**ABOUT THIS EXERCISE:** Each line of the data must be given back verbatim, with pictures removed.
[[ DATA LISTING open ]]
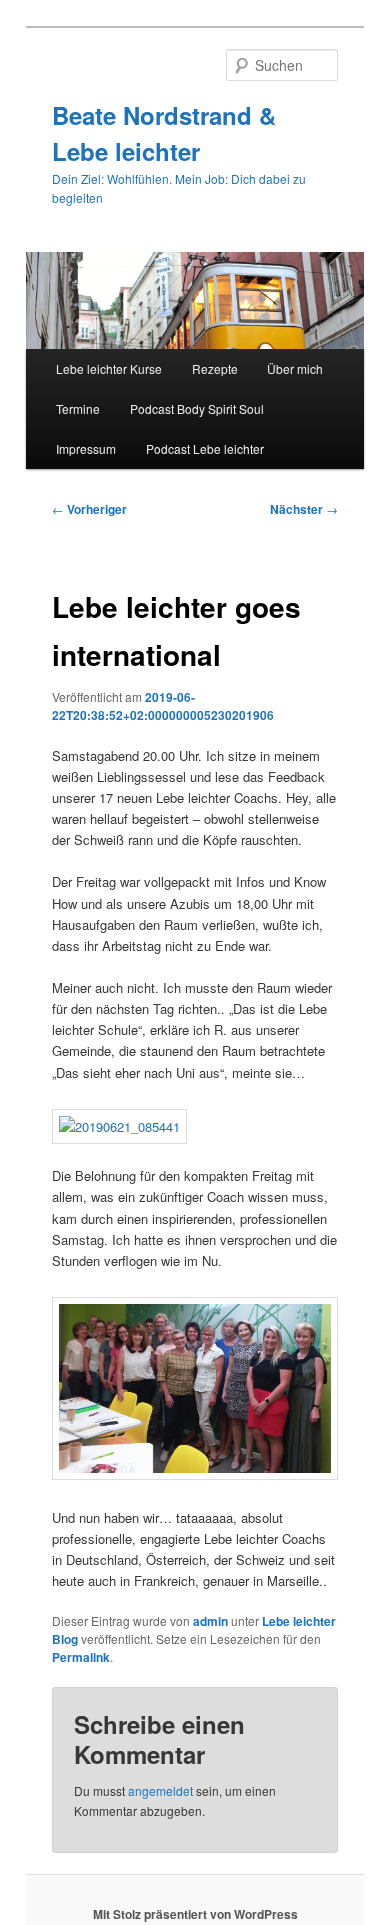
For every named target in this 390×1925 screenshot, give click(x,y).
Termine (78, 408)
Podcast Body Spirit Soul (197, 408)
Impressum (86, 448)
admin (210, 1621)
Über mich (295, 368)
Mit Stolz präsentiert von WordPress (195, 1914)
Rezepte (215, 368)
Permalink (81, 1657)
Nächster (304, 509)
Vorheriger (89, 509)
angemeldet (160, 1790)
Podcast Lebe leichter (205, 448)
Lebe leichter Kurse (109, 368)
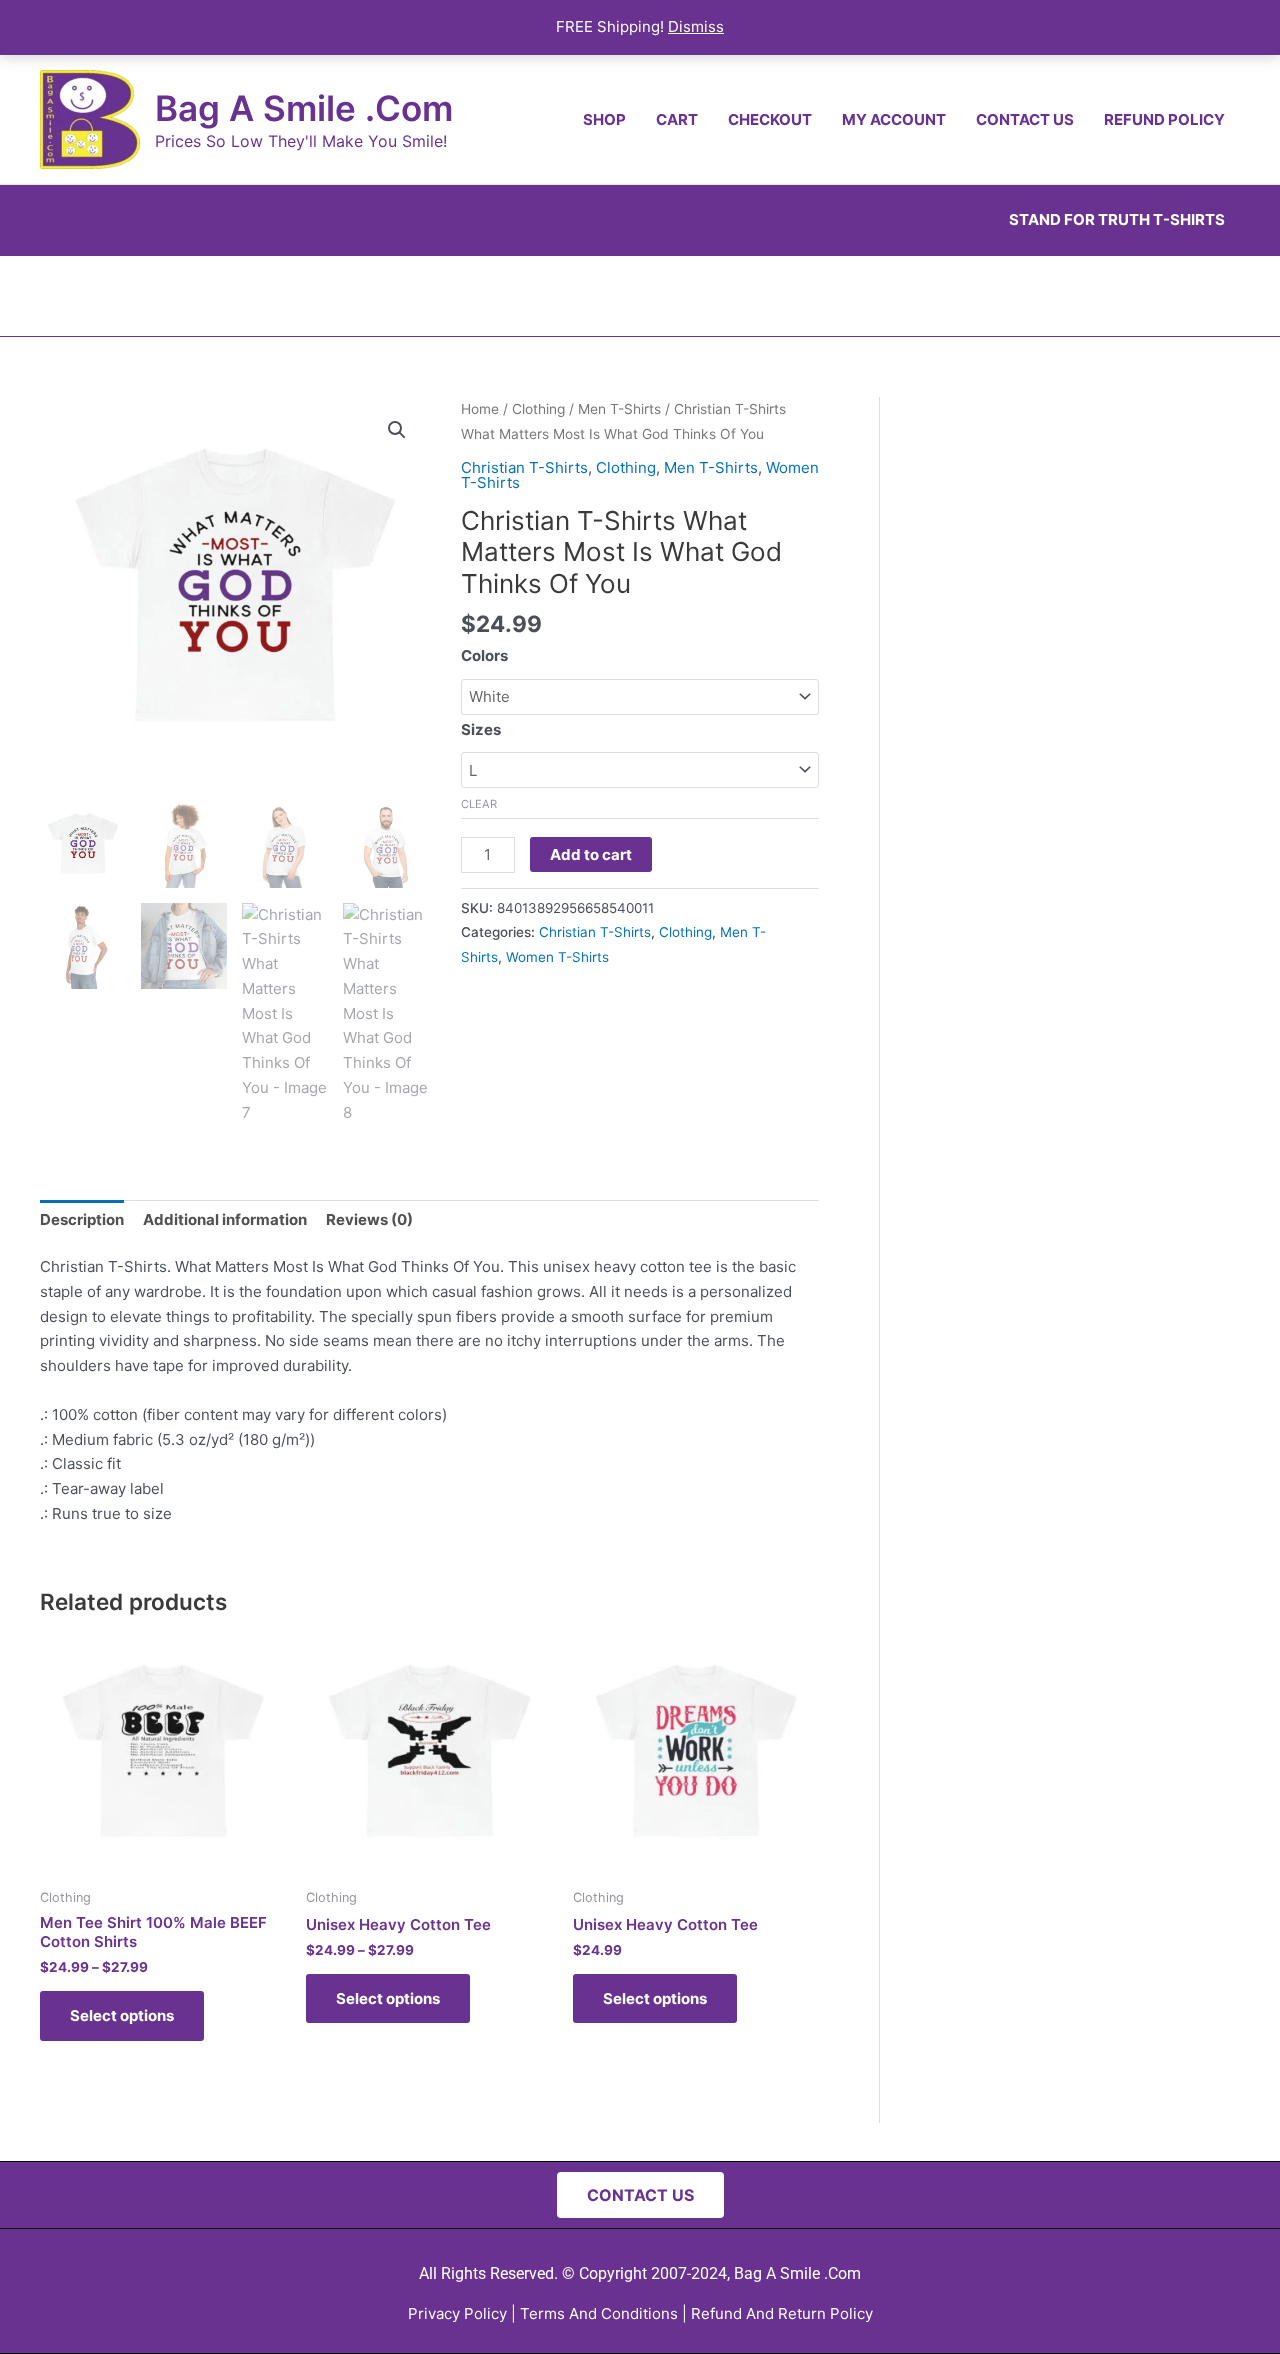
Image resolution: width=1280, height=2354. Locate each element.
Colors (484, 655)
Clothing (538, 409)
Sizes (481, 729)
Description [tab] (82, 1219)
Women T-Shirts (557, 957)
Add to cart (591, 854)
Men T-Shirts (619, 409)
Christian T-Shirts (524, 467)
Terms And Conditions (599, 2313)
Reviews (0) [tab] (369, 1219)
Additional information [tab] (225, 1219)
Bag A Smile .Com (304, 108)
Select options (122, 2015)
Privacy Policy (457, 2313)
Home (480, 409)
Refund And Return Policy (782, 2313)
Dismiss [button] (696, 26)
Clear (479, 804)
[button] (397, 430)
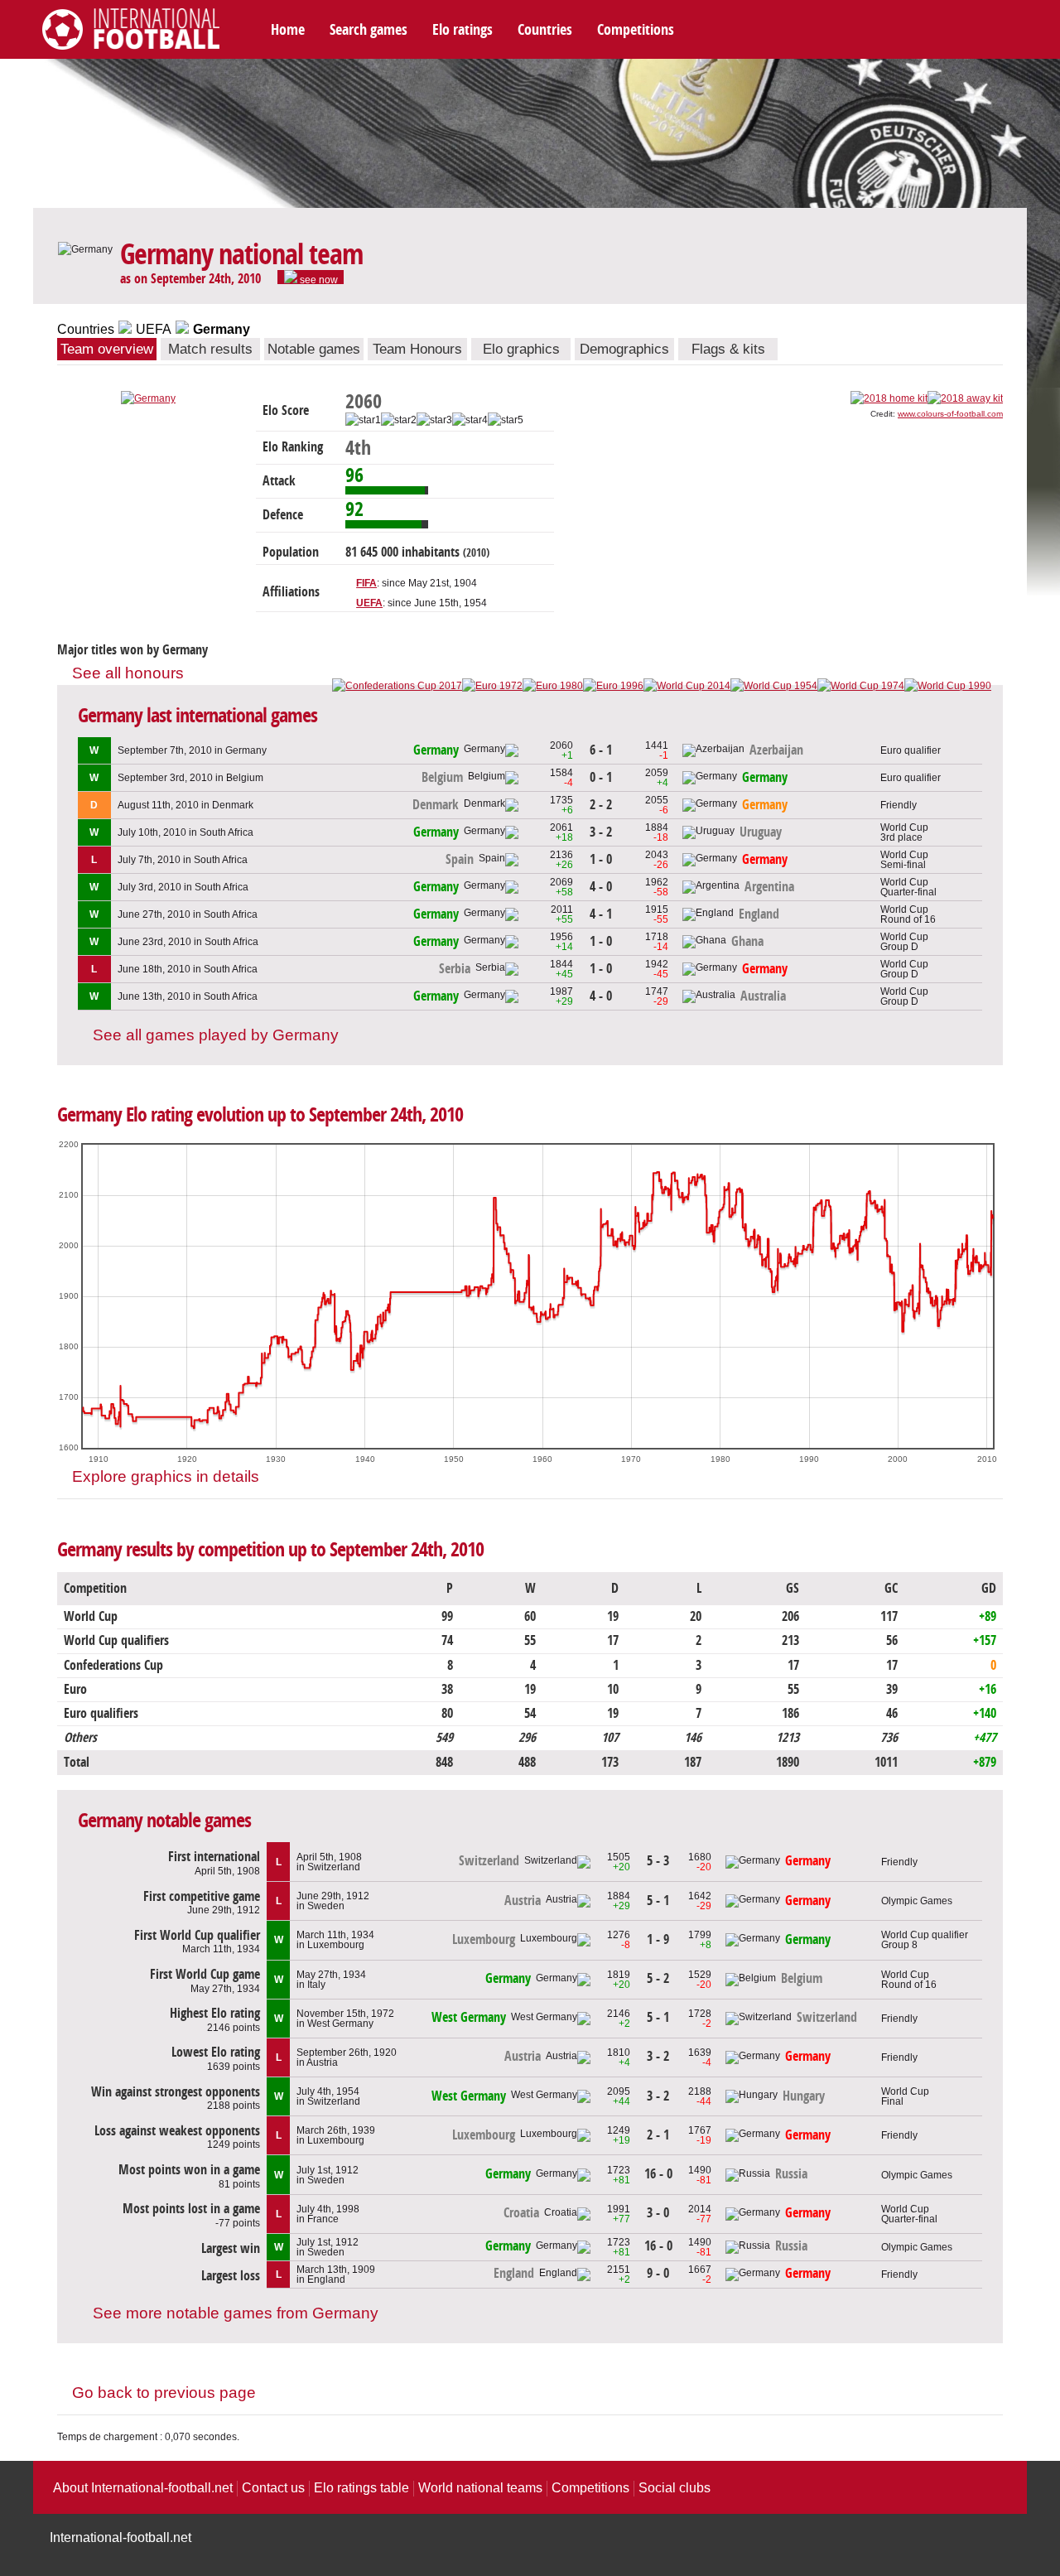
[[ DATA LISTING closed ]]
**EXERCISE RESPONSE:**
For every named target in this 390×1925 screenshot, give click(x,y).
Termine (78, 408)
Podcast Body Spirit Soul (197, 408)
Impressum (86, 448)
admin (210, 1621)
Über mich (295, 368)
Mit Stolz präsentiert von WordPress (195, 1914)
Rezepte (215, 368)
Permalink (81, 1657)
Nächster (304, 509)
Vorheriger (89, 509)
angemeldet (160, 1790)
Podcast Lebe leichter (205, 448)
Lebe leichter Kurse (109, 368)
Image resolution: width=1280, height=2354. Locate each element.
Colors (484, 655)
Clothing (538, 409)
Sizes (481, 729)
Description [tab] (82, 1219)
Women T-Shirts (557, 957)
Add to cart (591, 854)
Men T-Shirts (619, 409)
Christian T-Shirts (524, 467)
Terms And Conditions (599, 2313)
Reviews (0) [tab] (369, 1219)
Additional information [tab] (225, 1219)
Bag A Smile .Com (304, 108)
Select options (122, 2015)
Privacy Policy (457, 2313)
Home (480, 409)
Refund And Return Policy (782, 2313)
Dismiss [button] (696, 26)
Clear (479, 804)
[button] (397, 430)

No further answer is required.